In fact, it has been too late to save agricultural land from being used for residential purposes. It is obvious that development in the agricultural sector will lead to development in other sectors. Although agriculture is considered a productive sector, it seems not much importance has been given to the sector. As long as agricultural and industrial development does not take place, the country will be bound to make heavy investments in imports, thus further sending the trade deficit spiraling.
Infrastructure development is a must for any country for rapid development. Several infrastructure development projects are going on or in the process of getting off the ground or being planned. The Nijgadh and Bhairawaha International Airports, the Pokhara Airport, the Kathmandu-Nijgadh Fast Track, the Raxaul-Kathmandu Railway, the Kerung-Kathmandu Railway, the Kathmandu-Pokhara-Lumbini railway, the East-West Railway, the Kathmandu Monorail, the Melamchi Drinking Water Project, etc. are the major projects for infrastructure development. Completion of these projects will surely bring about economic transformations. But one cannot say when these projects will be completed given the trend of inordinate delay in or non-completion of big projects, including national pride ones. So it will be an exaggeration to say that just planning for or starting projects will improve then economy of the country.
Post-quake reconstruction activities are moving at a slow pace. Even after three years, the reconstruction of less than fifty per cent of private houses has been completed. The pace of reconstruction of other structures like schools, government buildings, temples, monasteries and heritages is not copacetic, either. This is enough to show the attitude of the government towards development activities.
Be that as it may, there was a pandemonium in the House when Speaker Krishna Bahadur Mahara did not allow the MPs from the opposition parties to ask questions to the Prime Minister after he had addressed the House. It may be surmised that the Prime Minister thought that he could not answer the questions posed by the opposition lawmakers. This riled the opposition lawmakers so much so that they lambasted the Speaker, accusing him of being dictatorial. Further, although he said that he would not allow anybody to indulge in corruption, the Prime Minister did not mention the aircraft purchase scam in his address.
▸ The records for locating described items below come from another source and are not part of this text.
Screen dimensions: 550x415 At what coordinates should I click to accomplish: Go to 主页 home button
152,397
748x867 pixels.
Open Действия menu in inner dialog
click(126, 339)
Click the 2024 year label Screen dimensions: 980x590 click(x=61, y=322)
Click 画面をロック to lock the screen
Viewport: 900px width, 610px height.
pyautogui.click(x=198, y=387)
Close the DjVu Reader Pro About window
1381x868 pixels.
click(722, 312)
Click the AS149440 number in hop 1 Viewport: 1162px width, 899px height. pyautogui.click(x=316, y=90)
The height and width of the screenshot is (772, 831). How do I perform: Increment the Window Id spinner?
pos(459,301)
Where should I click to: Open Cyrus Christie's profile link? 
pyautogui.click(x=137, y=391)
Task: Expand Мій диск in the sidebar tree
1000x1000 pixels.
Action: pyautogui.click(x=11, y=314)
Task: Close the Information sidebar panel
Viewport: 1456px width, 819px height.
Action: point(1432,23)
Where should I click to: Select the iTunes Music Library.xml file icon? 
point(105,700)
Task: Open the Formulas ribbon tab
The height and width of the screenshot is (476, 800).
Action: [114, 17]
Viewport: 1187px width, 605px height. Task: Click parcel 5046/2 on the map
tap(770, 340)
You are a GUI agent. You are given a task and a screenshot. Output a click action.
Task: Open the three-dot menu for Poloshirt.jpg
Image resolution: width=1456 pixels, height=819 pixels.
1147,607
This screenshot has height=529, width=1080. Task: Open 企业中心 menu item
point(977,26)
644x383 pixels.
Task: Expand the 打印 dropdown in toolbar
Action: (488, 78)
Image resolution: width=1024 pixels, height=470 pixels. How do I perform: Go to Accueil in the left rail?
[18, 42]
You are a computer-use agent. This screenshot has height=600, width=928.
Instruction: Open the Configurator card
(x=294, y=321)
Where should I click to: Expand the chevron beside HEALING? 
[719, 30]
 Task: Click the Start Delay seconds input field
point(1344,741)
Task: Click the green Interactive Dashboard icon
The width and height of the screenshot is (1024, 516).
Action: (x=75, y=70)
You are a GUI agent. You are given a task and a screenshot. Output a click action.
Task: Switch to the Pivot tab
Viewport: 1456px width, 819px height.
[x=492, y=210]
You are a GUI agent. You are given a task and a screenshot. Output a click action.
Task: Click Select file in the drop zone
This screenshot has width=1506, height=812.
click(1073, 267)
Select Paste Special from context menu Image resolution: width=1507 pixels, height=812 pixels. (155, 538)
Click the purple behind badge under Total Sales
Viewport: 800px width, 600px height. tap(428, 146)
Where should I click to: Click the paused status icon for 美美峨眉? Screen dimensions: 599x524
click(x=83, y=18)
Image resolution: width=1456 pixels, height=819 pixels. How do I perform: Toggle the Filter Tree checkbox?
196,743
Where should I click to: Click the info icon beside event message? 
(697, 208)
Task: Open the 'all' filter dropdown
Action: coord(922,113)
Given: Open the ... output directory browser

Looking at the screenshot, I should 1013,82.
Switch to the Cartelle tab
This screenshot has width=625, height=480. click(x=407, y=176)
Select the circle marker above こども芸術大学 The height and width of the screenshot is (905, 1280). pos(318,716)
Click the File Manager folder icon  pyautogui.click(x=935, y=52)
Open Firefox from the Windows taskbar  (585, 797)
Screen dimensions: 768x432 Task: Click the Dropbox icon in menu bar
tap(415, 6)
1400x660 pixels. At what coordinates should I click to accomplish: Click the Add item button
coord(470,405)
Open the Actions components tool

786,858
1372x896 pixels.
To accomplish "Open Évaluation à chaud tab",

Although the government claims that it is trying to restore good governance and end corruption, the tentacles of corruption are spreading far and wide and the state of impunity is raising its ugly head.
Even the lawmakers from the ruling coalition expressed the view that the Prime Minister’s address was inopportune and that the address should have come after the government had spent at least one year in office. The government has a two-thirds majority in Parliament. There is not any force that can stop the government from embarking on development works designed to change the face of the country for the better.

Determination
What is required is the will and determination on the part of the government to go ahead with development works by making a bonfire of corruption and the state of impunity. The rule of law, good governance and zero tolerance to corruption, inter alia, should be the hallmark of the government so as to win back the confidence of the people and to lead the country on the path to prosperity. As it has not spent even a year in office, there is a lot of time for the government to embark on development and public-welfare activities.